▶ _SET TASK_:
Return every one of the following rows verbatim, reproducing each line character for character with no changes.

▶ _RAW DATA_:
______
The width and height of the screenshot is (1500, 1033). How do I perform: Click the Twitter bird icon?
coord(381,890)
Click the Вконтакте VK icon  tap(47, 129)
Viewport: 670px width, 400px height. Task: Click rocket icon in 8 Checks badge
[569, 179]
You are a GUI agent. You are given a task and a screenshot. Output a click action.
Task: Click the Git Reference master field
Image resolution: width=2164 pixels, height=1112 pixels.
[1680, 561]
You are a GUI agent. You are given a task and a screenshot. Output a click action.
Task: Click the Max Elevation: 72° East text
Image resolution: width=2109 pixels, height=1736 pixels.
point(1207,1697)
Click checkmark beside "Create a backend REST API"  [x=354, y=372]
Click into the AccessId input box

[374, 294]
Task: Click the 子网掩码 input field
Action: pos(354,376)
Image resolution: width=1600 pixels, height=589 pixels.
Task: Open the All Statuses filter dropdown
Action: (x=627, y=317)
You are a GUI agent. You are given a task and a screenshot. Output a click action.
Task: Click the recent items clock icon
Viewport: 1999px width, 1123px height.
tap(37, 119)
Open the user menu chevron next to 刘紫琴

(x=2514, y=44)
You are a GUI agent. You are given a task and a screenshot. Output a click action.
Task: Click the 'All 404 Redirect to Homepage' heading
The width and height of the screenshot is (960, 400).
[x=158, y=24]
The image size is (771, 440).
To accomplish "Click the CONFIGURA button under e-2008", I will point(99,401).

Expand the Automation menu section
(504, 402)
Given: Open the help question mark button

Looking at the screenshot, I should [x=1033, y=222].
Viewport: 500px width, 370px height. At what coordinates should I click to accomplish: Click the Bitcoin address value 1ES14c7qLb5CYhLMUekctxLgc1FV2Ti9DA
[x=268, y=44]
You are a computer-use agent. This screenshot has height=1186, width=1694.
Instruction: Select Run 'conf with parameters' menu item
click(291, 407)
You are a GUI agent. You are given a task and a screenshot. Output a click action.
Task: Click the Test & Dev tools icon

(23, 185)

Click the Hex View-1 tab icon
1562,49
______
▶ _FULL RESPONSE_:
The width and height of the screenshot is (1500, 1033). How do I perform: Click the Twitter bird icon?
coord(381,890)
Click the Вконтакте VK icon  tap(47, 129)
Viewport: 670px width, 400px height. Task: Click rocket icon in 8 Checks badge
[569, 179]
You are a GUI agent. You are given a task and a screenshot. Output a click action.
Task: Click the Git Reference master field
Image resolution: width=2164 pixels, height=1112 pixels.
[1680, 561]
You are a GUI agent. You are given a task and a screenshot. Output a click action.
Task: Click the Max Elevation: 72° East text
Image resolution: width=2109 pixels, height=1736 pixels.
point(1207,1697)
Click checkmark beside "Create a backend REST API"  [x=354, y=372]
Click into the AccessId input box

[374, 294]
Task: Click the 子网掩码 input field
Action: pos(354,376)
Image resolution: width=1600 pixels, height=589 pixels.
Task: Open the All Statuses filter dropdown
Action: (x=627, y=317)
You are a GUI agent. You are given a task and a screenshot. Output a click action.
Task: Click the recent items clock icon
Viewport: 1999px width, 1123px height.
tap(37, 119)
Open the user menu chevron next to 刘紫琴

(x=2514, y=44)
You are a GUI agent. You are given a task and a screenshot. Output a click action.
Task: Click the 'All 404 Redirect to Homepage' heading
The width and height of the screenshot is (960, 400).
[x=158, y=24]
The image size is (771, 440).
To accomplish "Click the CONFIGURA button under e-2008", I will point(99,401).

Expand the Automation menu section
(504, 402)
Given: Open the help question mark button

Looking at the screenshot, I should [x=1033, y=222].
Viewport: 500px width, 370px height. At what coordinates should I click to accomplish: Click the Bitcoin address value 1ES14c7qLb5CYhLMUekctxLgc1FV2Ti9DA
[x=268, y=44]
You are a computer-use agent. This screenshot has height=1186, width=1694.
Instruction: Select Run 'conf with parameters' menu item
click(291, 407)
You are a GUI agent. You are given a task and a screenshot. Output a click action.
Task: Click the Test & Dev tools icon

(23, 185)

Click the Hex View-1 tab icon
1562,49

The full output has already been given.